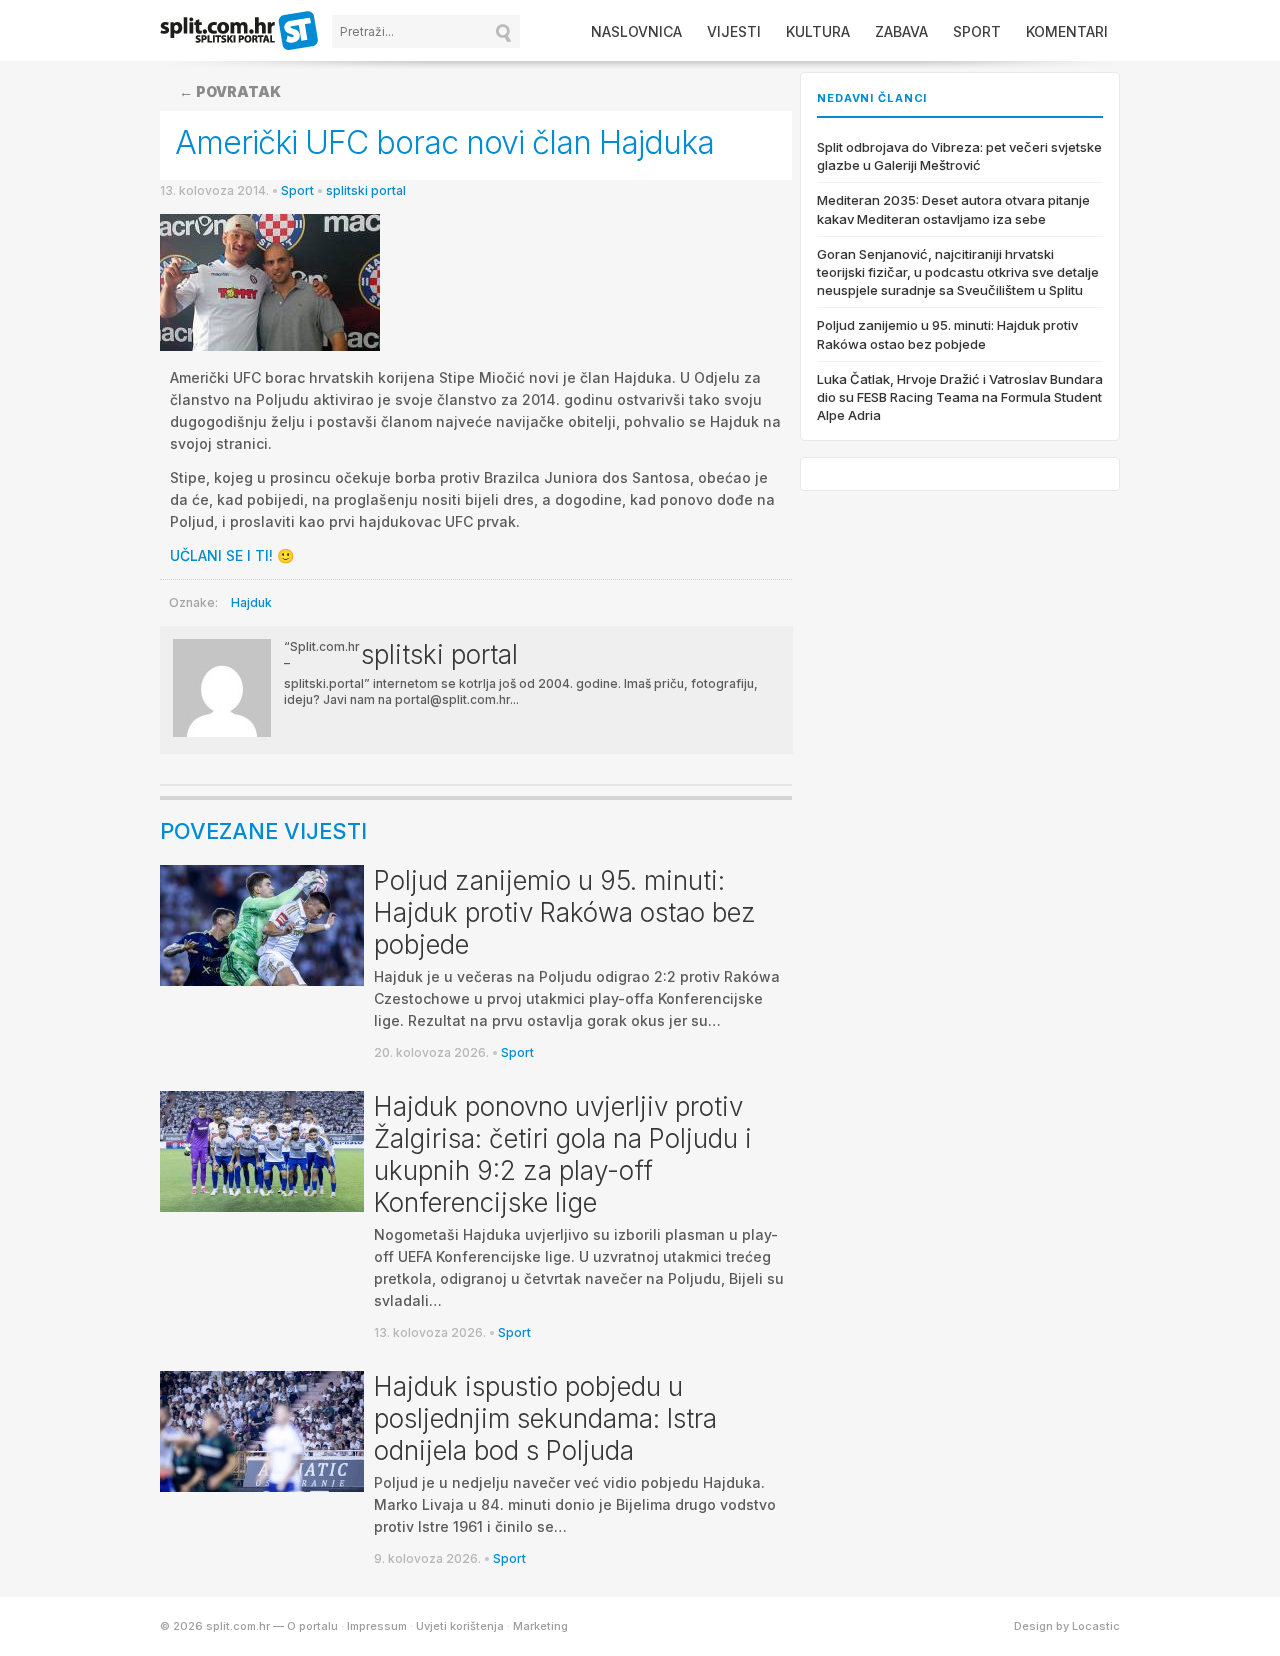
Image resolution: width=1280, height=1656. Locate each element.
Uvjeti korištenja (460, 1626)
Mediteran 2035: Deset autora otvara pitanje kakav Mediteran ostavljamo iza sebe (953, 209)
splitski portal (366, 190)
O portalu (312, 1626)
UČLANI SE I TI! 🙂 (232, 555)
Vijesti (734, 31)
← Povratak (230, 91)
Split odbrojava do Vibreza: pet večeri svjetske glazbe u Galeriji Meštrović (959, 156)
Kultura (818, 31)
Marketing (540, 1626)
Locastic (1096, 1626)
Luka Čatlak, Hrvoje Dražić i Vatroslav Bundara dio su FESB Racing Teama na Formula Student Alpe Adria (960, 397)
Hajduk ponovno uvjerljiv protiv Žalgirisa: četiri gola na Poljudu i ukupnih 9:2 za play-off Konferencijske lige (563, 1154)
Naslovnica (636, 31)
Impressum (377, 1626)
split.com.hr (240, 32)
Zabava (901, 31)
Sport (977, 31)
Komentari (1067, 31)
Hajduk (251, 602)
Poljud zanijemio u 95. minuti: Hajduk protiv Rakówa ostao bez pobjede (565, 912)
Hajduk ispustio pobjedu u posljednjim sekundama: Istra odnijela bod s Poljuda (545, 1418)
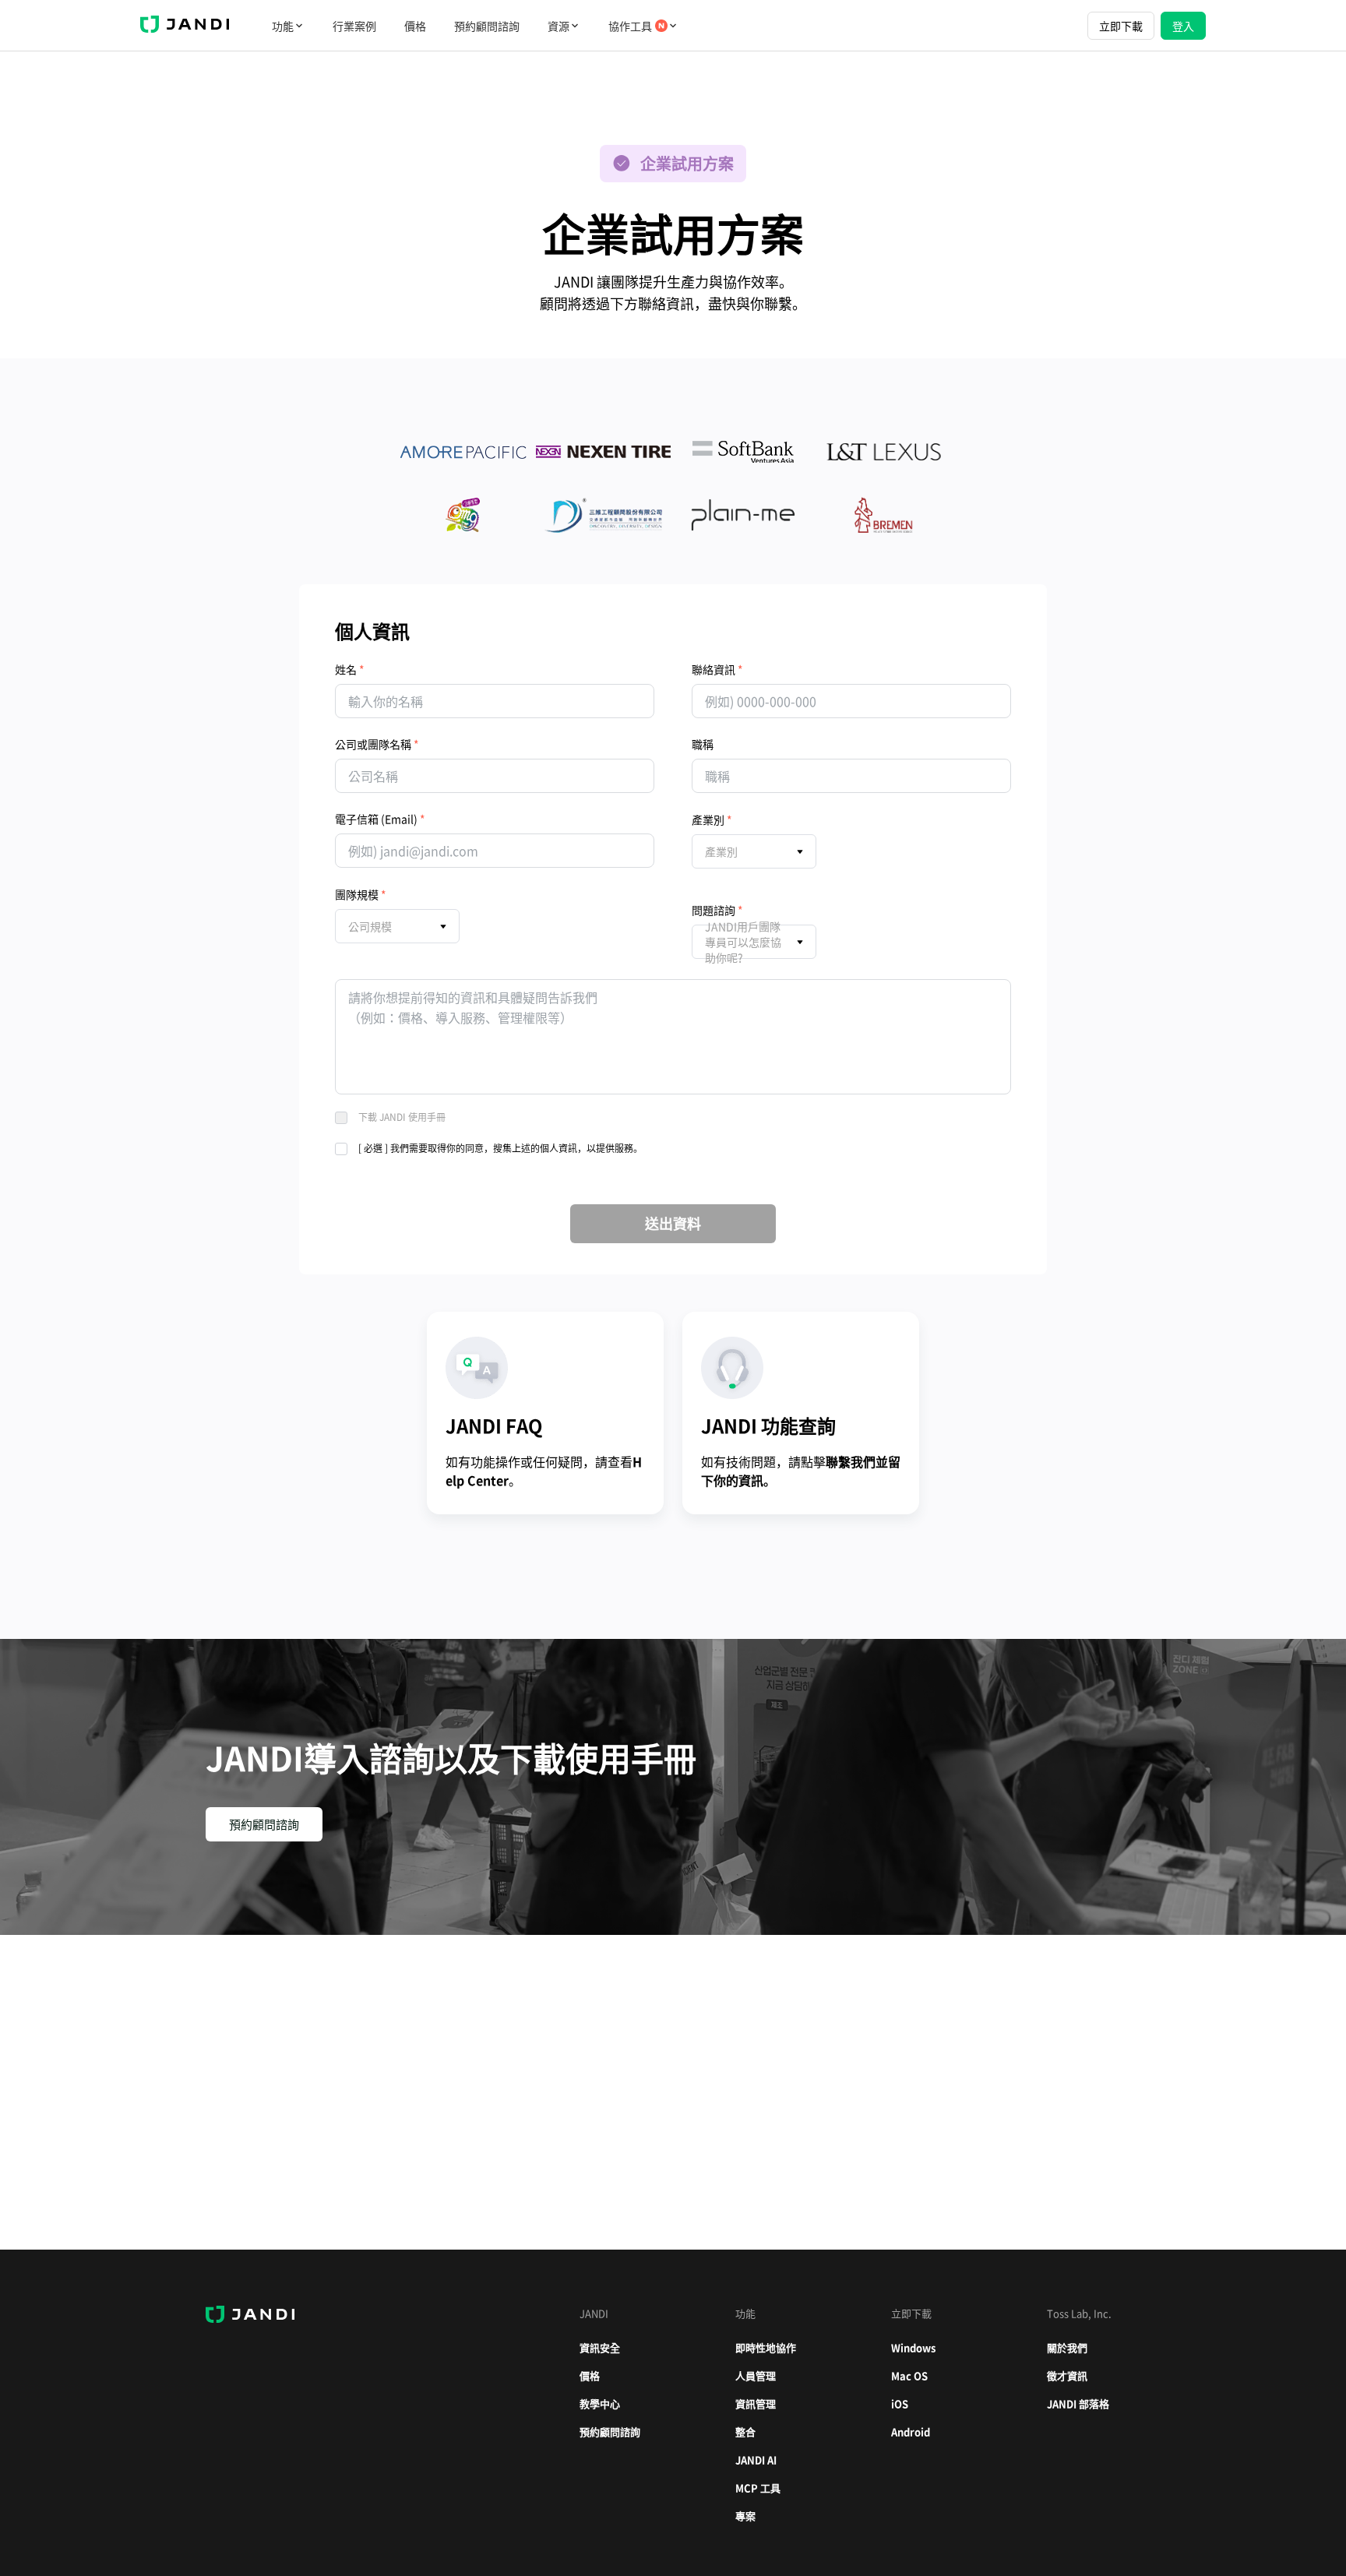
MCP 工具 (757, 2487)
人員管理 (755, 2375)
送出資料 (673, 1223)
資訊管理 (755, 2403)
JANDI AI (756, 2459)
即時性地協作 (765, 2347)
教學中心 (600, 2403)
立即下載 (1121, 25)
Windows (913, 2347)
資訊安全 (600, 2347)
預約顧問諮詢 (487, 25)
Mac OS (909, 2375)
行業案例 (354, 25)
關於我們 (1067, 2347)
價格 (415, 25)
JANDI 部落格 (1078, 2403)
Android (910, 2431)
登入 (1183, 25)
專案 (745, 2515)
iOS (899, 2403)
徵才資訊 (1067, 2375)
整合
################
EXERCISE PROMPT —
Go through the entries. Report every line that contains the word "protiv".

ANSWER —
Hajduk ponovno uvjerljiv protiv Žalgirisa: četiri gola na Poljudu i ukupnih 9:2 za play-off Konferencijske lige (563, 1154)
Poljud zanijemio u 95. minuti: Hajduk protiv Rakówa ostao bez pobjede (565, 912)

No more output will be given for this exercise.